▶ What is needed
Start with the line that holds "Task: Click the". Please copy it and each remaining line below exactly, leaving pictures out.

[Stored items]

- - -

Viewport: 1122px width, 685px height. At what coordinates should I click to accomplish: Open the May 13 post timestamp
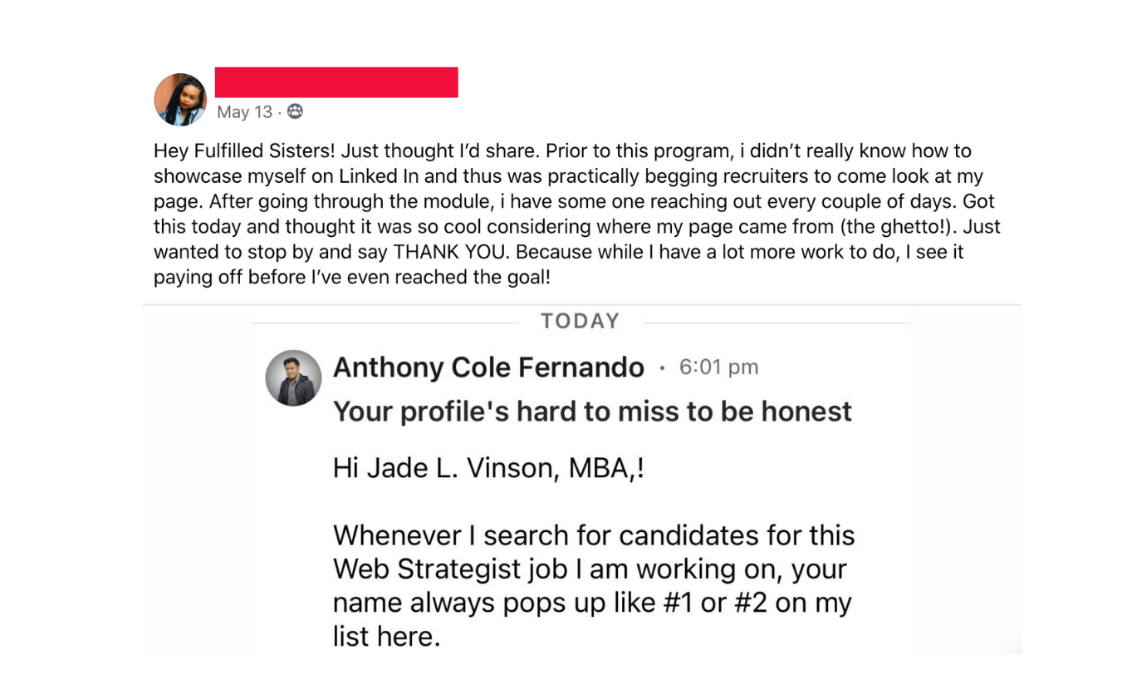tap(244, 111)
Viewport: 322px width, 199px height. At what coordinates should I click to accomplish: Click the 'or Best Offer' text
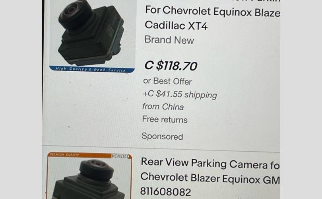(x=167, y=81)

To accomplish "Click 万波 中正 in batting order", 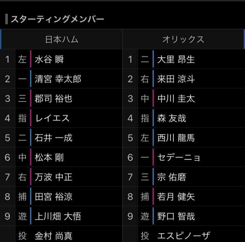I will coord(54,177).
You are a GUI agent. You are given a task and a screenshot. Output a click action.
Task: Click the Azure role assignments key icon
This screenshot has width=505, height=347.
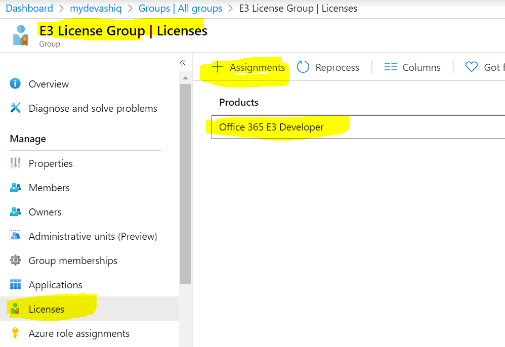15,333
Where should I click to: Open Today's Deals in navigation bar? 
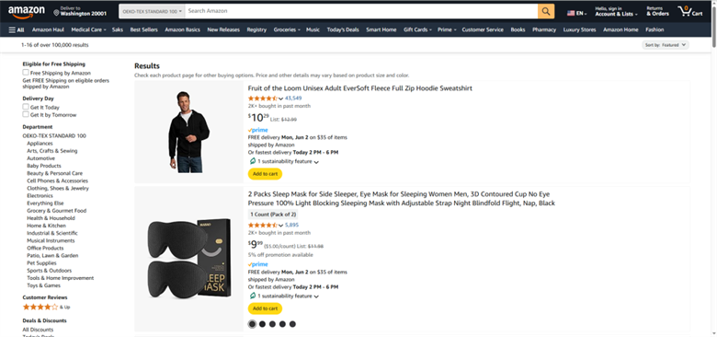tap(343, 29)
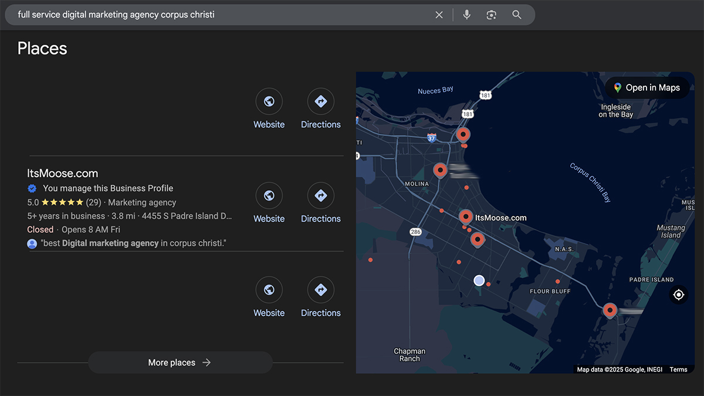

- - -

▶ Solution to this problem
Task: Click the Azure role assignments key icon
This screenshot has width=505, height=347.
15,333
Where should I click to: Open Today's Deals in navigation bar? 
tap(343, 29)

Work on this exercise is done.